Emotions in Motion: How Quartetto Eos and Merita Are Revolutionizing the Classical Concert Experience
Stories | July 10, 2025
In an era where music is too often reduced to the role of background noise in our digital lives, the Merita Project is a breath of fresh air or rather, a powerful wave of feeling, to be more precise. The EU-co-funded initiative and the Eos Quartet are showing that classical music is not only alive and thriving but also new, experimental, and deeply human.
Essentially, Merita is a European meeting point where chamber music, heritage, and artistic excellence converge. Designed to breathe new life into classical performance practices, it brings together musicians, mentors, historic venues, and concert organizers from across the continent. The Athens project with Quartetto Eos and visual artist Cor Langerak is thus a perfect example of how music and cross-disciplinary collaboration can lead to something entirely new.

A Quartet Born in Rome, United by Emotion
Quartetto Eos is more than just a string quartet,it’s a collective born from shared studies at the Conservatory of Rome and a deep emotional connection among its members. Silvia Ancarani (cello), Alessandro Acqui (viola), Giacomo Del Papa and Elia Chiesa (violins) bring together a synergy that feels electric. “What’s unique about us,” Silvia describes, “is an energy between us which passes through our passion and emotion and arrives at the audience.”
The quartet has been assisted in its formation by Italian association Le Dimore del Quartetto, and with Merita, they’ve been given a platform to experiment, break rules, and engage with new audiences all over Europe.

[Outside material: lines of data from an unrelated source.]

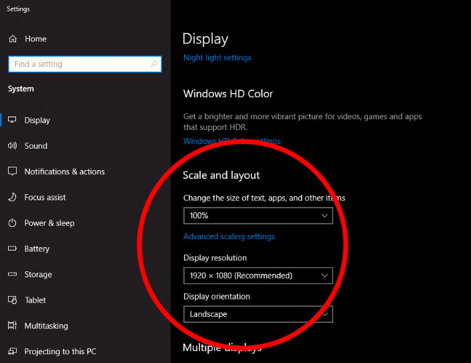Viewport: 471px width, 363px height.
Task: Click the Tablet icon in the sidebar
Action: click(12, 300)
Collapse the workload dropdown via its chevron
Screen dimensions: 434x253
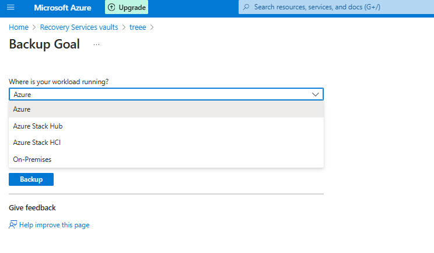pyautogui.click(x=316, y=94)
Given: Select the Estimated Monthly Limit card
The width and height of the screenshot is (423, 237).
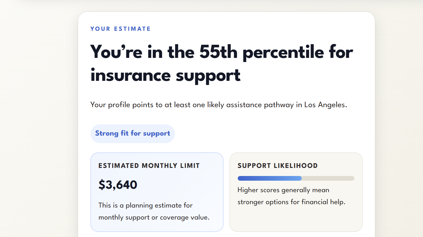Looking at the screenshot, I should [x=157, y=192].
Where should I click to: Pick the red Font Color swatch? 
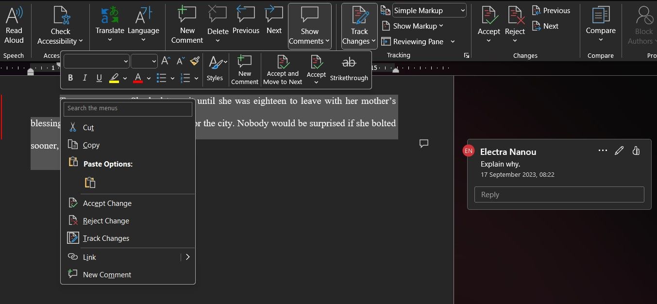137,78
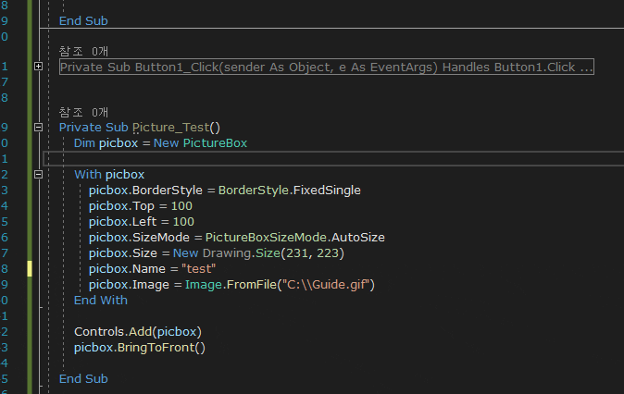
Task: Click the "test" string literal
Action: [x=198, y=269]
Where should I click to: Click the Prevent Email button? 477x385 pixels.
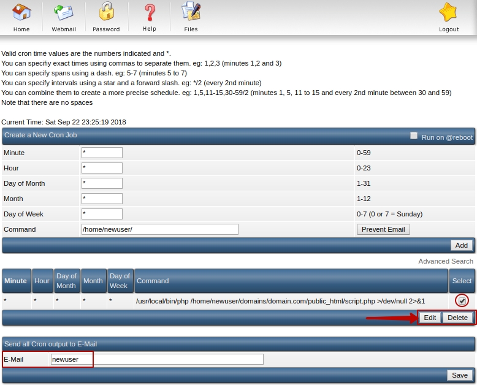point(383,229)
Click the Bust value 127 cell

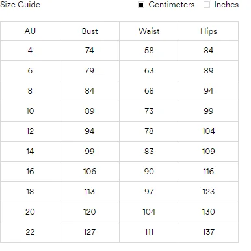click(x=90, y=232)
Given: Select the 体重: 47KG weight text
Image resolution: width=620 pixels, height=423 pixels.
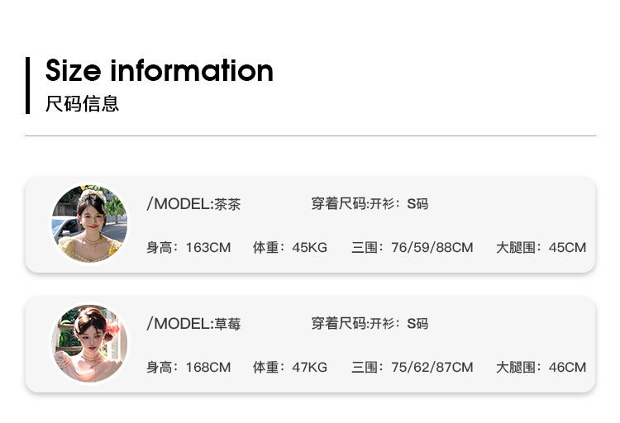Looking at the screenshot, I should (290, 368).
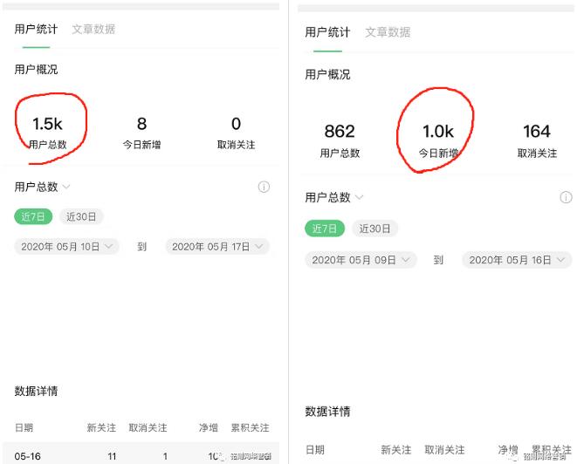
Task: Expand the 用户总数 metric selector in the right panel
Action: 334,197
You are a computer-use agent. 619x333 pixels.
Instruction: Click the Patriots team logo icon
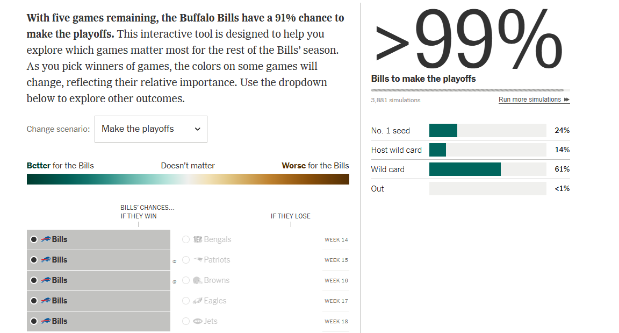tap(198, 260)
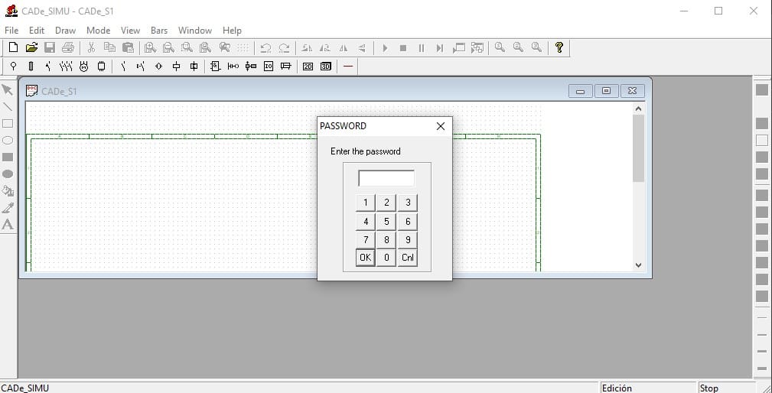Select the 2D view toolbar icon

[x=308, y=67]
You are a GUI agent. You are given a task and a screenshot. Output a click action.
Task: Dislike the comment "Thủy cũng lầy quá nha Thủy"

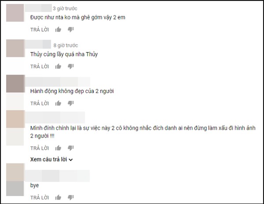tap(71, 67)
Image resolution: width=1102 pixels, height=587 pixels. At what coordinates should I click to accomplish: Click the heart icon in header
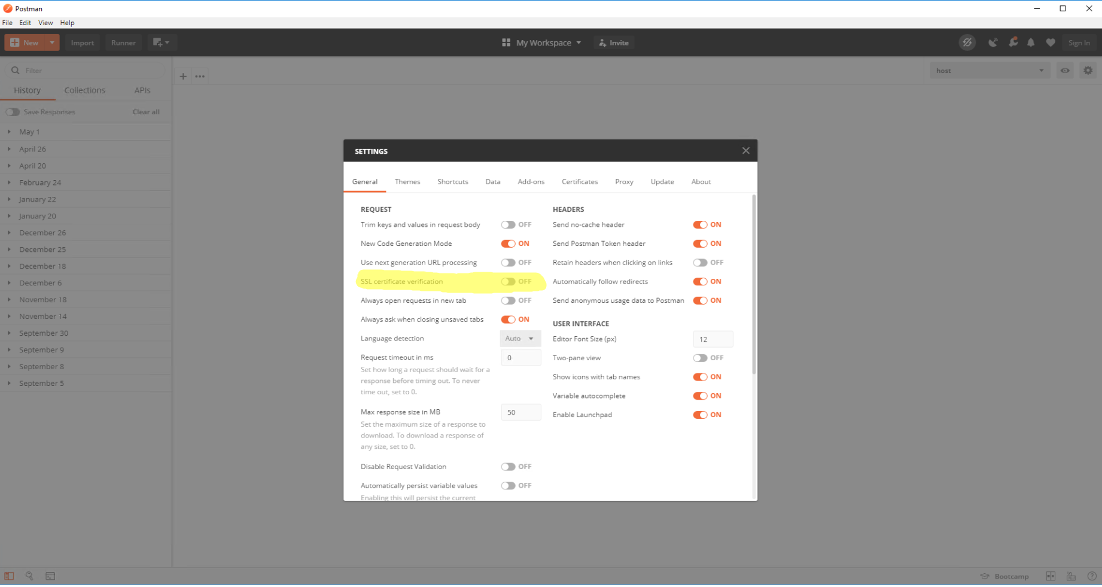1051,42
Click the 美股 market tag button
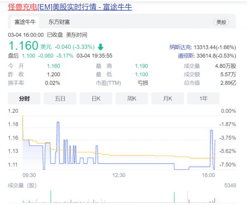This screenshot has width=247, height=206. coord(221,22)
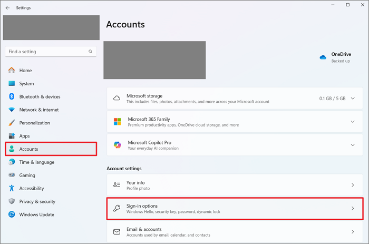The height and width of the screenshot is (244, 369).
Task: Click the Find a setting search box
Action: [x=47, y=52]

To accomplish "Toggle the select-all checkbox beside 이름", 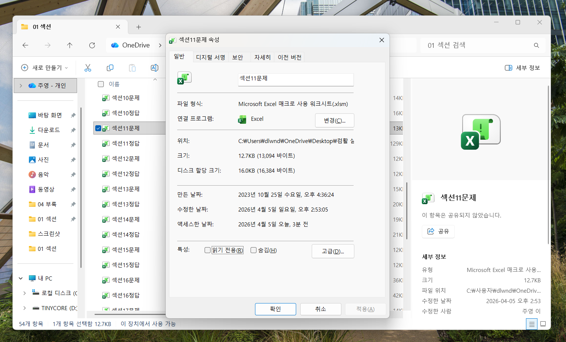I will click(x=101, y=84).
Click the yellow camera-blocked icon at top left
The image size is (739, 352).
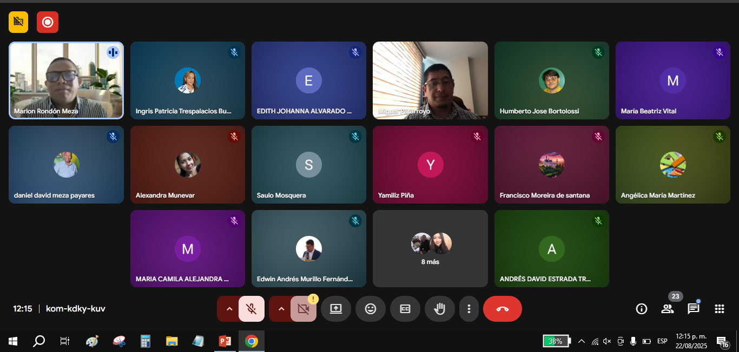pos(18,22)
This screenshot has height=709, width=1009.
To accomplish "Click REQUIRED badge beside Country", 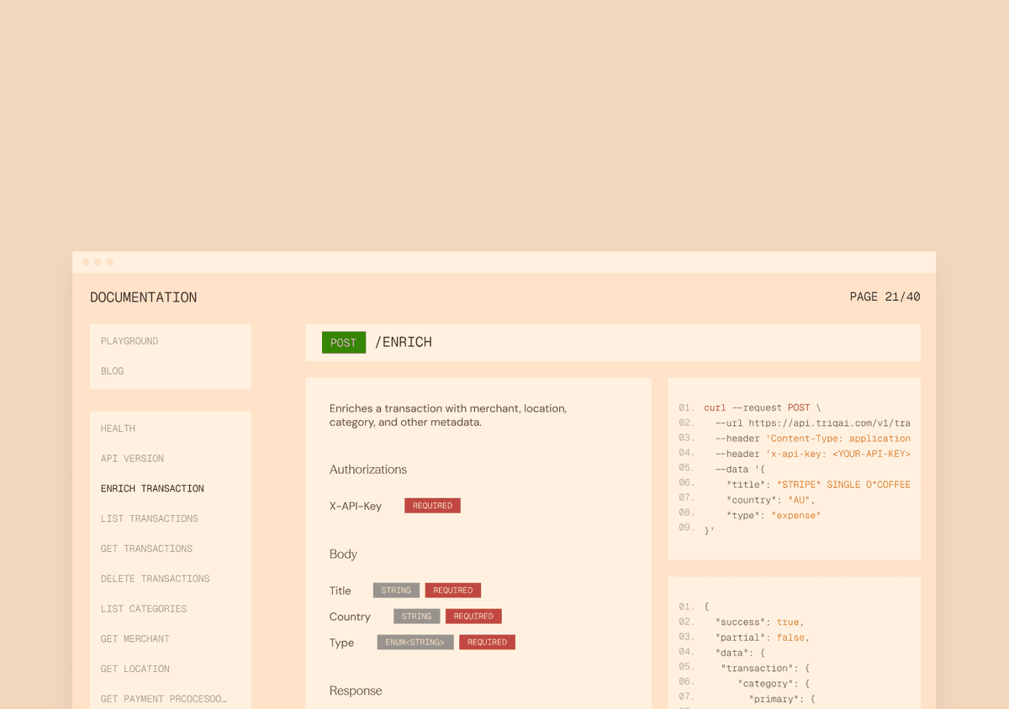I will [473, 617].
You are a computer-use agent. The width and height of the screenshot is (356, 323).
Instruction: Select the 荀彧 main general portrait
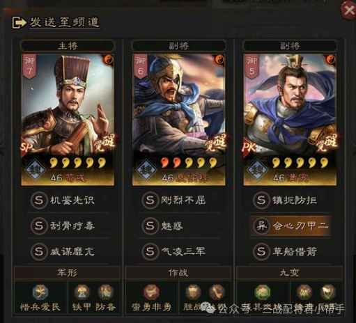[68, 120]
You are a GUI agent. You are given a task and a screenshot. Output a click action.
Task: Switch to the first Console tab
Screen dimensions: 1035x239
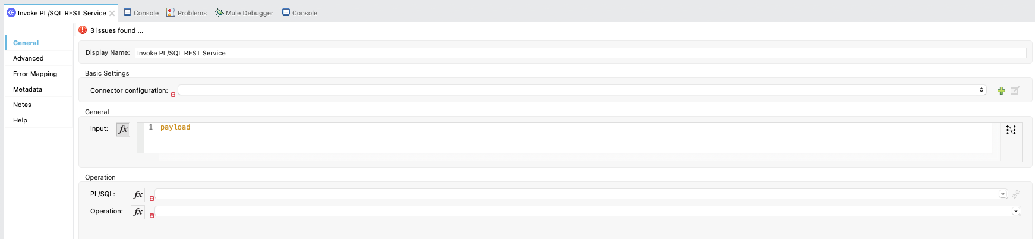[x=141, y=12]
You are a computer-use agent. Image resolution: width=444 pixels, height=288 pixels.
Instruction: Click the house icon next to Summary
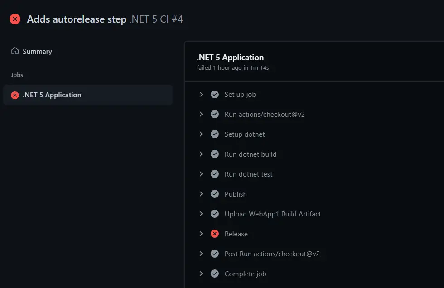tap(15, 51)
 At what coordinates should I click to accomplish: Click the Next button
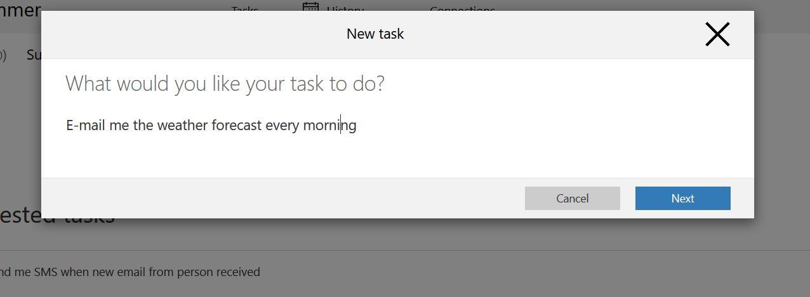[x=682, y=198]
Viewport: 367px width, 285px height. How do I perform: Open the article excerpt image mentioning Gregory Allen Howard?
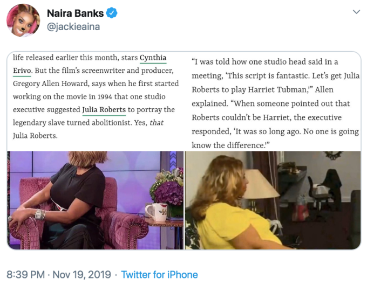(96, 101)
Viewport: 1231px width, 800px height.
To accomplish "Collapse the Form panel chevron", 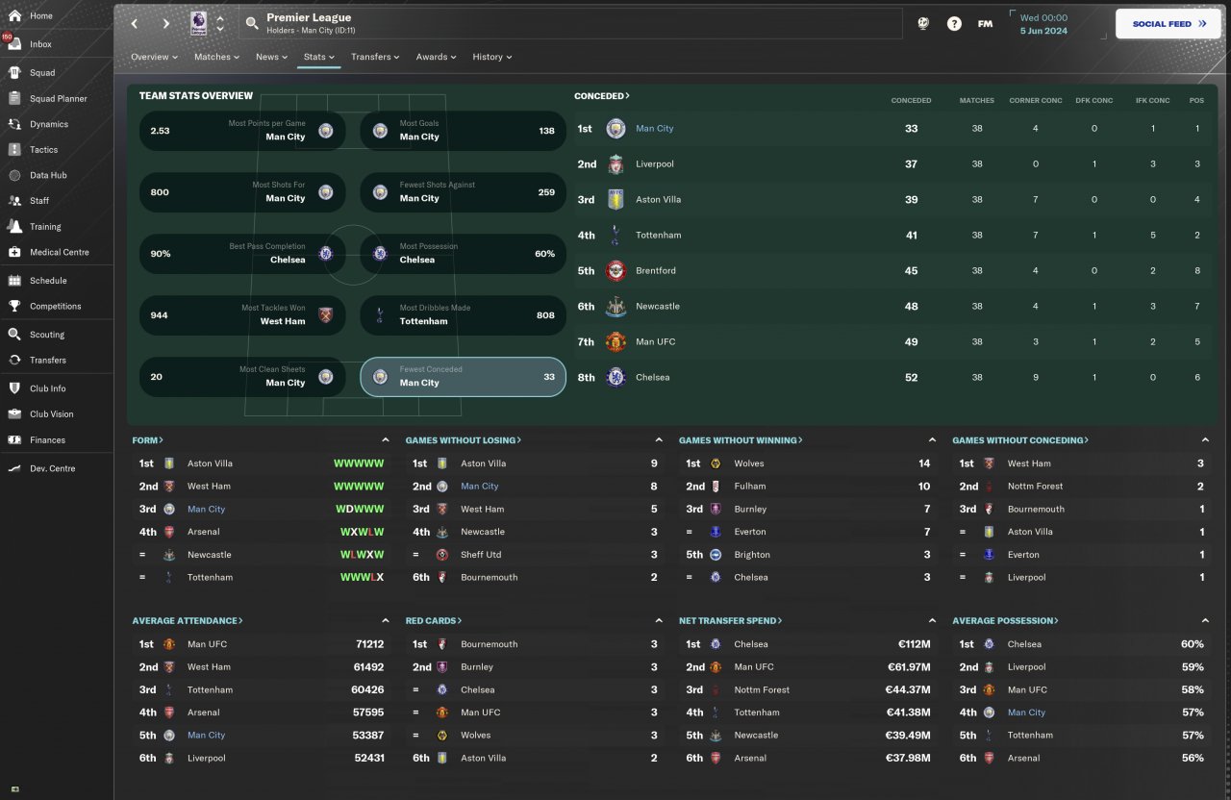I will (386, 440).
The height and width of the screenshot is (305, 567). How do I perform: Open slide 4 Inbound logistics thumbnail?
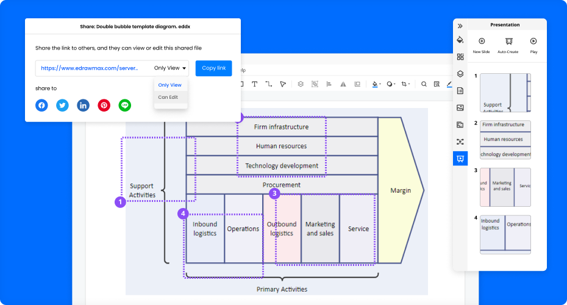click(505, 234)
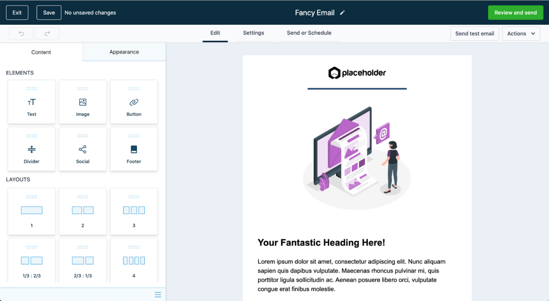Image resolution: width=549 pixels, height=301 pixels.
Task: Click the pencil icon to rename Fancy Email
Action: tap(342, 13)
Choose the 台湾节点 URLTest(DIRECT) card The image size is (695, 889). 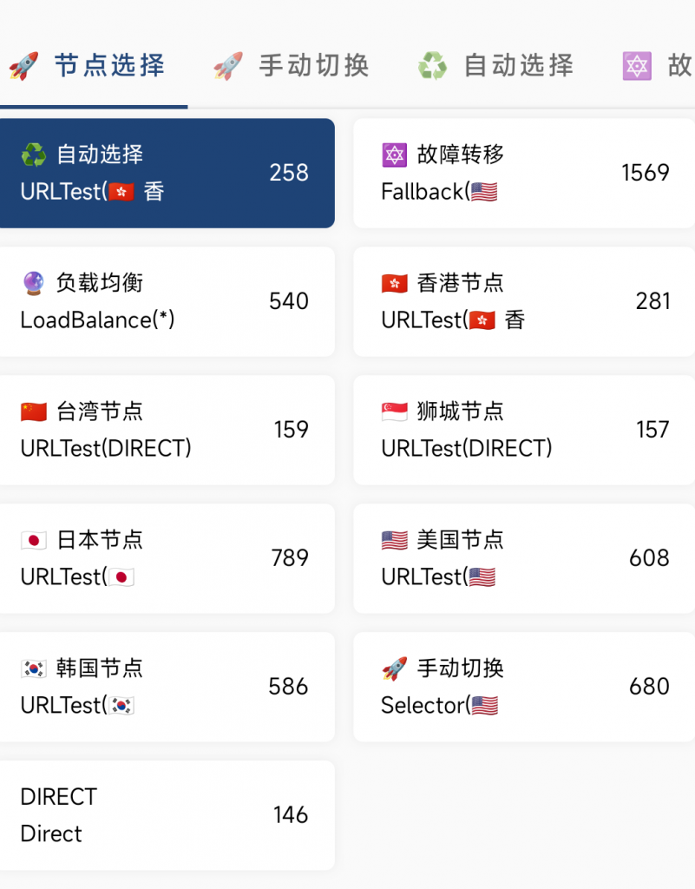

A Concert Like a Movie: Music Meets Technology
Their latest project developed during a Merita residency in Athens at the Theocharakis Foundation is derived from six universal emotions and their expressions in music, through the works of Beethoven. But this is far from your average classical concert. The project involves more than hearing, says Cor: “The sound defines the images. It’s multi-dimensional which means you can hear, feel, and see the music.”
This live immersive event fuses visual art and live performance in real-time, turning Beethoven’s string quartets into a cinematic experience. The audience follows the emotional arc like a drama: joy, crisis, resolution – all told through music and moving images. It’s a performance that doesn’t just make you listen, but experience with intensity.
Technology, Friendship, and Collaboration
The collaboration with Cor began in friendship (he’s known Silvia since she was a kid) and grew into a partnership. Despite early technical missteps including a near-disaster with a runaway algorithm, the group has managed to create a performance where technology doesn’t overpower music but rather complements and supports it.
One of the most valuable things they learned, they say, was establishing a shared language between music and tech far from a sure thing, but wonderfully enriching. “We don’t speak the same language, musically or technically,” says Cor, “but in trying to communicate, we find something new.”
The Power of Presence
In a time when music is streamed more than it is shared live, this project reaffirms the irreplaceable magic of being physically present at a performance. “A concert has that element of magic,” Cor explains, “that can only be experienced in a space together.” And that’s what Merita helps artists do – build shared experiences that linger beyond the final note.
Quartetto Eos wishes this concert not only to entertain but also to inspire, especially younger audiences who may not normally identify with classical music. It hopes to cross generations and give people especially its contemporaries a new way of emotional narrative using sound and image.
Looking Ahead
The quartet’s Athens adventure has already shaped their destiny. “This week set up a modus operandi for us,” they explain. With competitions, festivals, and future projects on the horizon, Quartetto Eos is not just making music, they are crafting an identity that will distinguish them in Europe’s classical landscape. Their goal? To make their style explode onto the continent with personality, depth, and energy.